◆ **What is required**
Quote the records below word for word, leaving nothing out and adding nothing.

···

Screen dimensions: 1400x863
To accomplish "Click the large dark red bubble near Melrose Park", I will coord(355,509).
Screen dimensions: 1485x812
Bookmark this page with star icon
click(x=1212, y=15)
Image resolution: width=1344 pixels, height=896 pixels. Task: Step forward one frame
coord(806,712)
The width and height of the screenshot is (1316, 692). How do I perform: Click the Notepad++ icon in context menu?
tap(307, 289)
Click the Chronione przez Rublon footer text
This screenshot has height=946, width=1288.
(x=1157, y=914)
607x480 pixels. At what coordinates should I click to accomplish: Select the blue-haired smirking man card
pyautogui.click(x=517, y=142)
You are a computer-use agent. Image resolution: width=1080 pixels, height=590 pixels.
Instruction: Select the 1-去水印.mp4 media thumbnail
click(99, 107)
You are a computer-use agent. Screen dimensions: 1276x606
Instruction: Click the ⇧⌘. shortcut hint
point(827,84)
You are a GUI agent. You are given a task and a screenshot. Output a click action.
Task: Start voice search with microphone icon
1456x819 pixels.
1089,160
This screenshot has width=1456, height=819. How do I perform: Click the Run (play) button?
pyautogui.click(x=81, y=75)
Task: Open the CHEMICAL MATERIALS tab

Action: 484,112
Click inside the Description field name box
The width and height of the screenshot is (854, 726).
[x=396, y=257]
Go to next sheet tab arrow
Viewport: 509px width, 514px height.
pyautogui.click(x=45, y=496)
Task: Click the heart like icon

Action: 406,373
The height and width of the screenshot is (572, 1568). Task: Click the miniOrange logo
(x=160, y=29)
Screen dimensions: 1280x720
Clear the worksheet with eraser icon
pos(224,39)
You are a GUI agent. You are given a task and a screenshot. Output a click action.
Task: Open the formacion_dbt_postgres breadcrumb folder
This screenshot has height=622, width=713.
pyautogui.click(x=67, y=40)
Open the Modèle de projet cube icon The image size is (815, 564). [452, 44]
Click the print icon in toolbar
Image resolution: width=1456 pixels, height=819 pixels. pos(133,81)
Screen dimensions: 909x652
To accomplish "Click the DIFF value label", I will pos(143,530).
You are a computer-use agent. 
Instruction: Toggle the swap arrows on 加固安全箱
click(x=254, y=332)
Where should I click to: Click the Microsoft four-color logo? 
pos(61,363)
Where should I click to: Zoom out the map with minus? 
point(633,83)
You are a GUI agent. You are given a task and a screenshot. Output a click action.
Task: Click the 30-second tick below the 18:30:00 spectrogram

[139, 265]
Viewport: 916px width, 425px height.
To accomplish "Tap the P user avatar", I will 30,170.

···

◆ **Answer to this problem**
Screen dimensions: 1400x863
To accomplish "Click the large dark red bubble near Melrose Park", I will coord(355,509).
Screen dimensions: 1485x812
Bookmark this page with star icon
click(x=1212, y=15)
Image resolution: width=1344 pixels, height=896 pixels. Task: Step forward one frame
coord(806,712)
The width and height of the screenshot is (1316, 692). How do I perform: Click the Notepad++ icon in context menu?
tap(307, 289)
Click the Chronione przez Rublon footer text
This screenshot has height=946, width=1288.
(x=1157, y=914)
607x480 pixels. At what coordinates should I click to accomplish: Select the blue-haired smirking man card
pyautogui.click(x=517, y=142)
You are a computer-use agent. Image resolution: width=1080 pixels, height=590 pixels.
Instruction: Select the 1-去水印.mp4 media thumbnail
click(99, 107)
You are a computer-use agent. Screen dimensions: 1276x606
Instruction: Click the ⇧⌘. shortcut hint
point(827,84)
You are a GUI agent. You are given a task and a screenshot. Output a click action.
Task: Start voice search with microphone icon
1456x819 pixels.
1089,160
This screenshot has width=1456, height=819. How do I perform: Click the Run (play) button?
pyautogui.click(x=81, y=75)
Task: Open the CHEMICAL MATERIALS tab

Action: 484,112
Click inside the Description field name box
The width and height of the screenshot is (854, 726).
[x=396, y=257]
Go to next sheet tab arrow
Viewport: 509px width, 514px height.
pyautogui.click(x=45, y=496)
Task: Click the heart like icon

Action: 406,373
The height and width of the screenshot is (572, 1568). Task: Click the miniOrange logo
(x=160, y=29)
Screen dimensions: 1280x720
Clear the worksheet with eraser icon
pos(224,39)
You are a GUI agent. You are given a task and a screenshot. Output a click action.
Task: Open the formacion_dbt_postgres breadcrumb folder
This screenshot has height=622, width=713.
pyautogui.click(x=67, y=40)
Open the Modèle de projet cube icon The image size is (815, 564). [452, 44]
Click the print icon in toolbar
Image resolution: width=1456 pixels, height=819 pixels. pos(133,81)
Screen dimensions: 909x652
To accomplish "Click the DIFF value label", I will pos(143,530).
You are a computer-use agent. 
Instruction: Toggle the swap arrows on 加固安全箱
click(x=254, y=332)
Where should I click to: Click the Microsoft four-color logo? 
pos(61,363)
Where should I click to: Zoom out the map with minus? 
point(633,83)
You are a GUI agent. You are given a task and a screenshot. Output a click action.
Task: Click the 30-second tick below the 18:30:00 spectrogram

[139, 265]
Viewport: 916px width, 425px height.
To accomplish "Tap the P user avatar", I will 30,170.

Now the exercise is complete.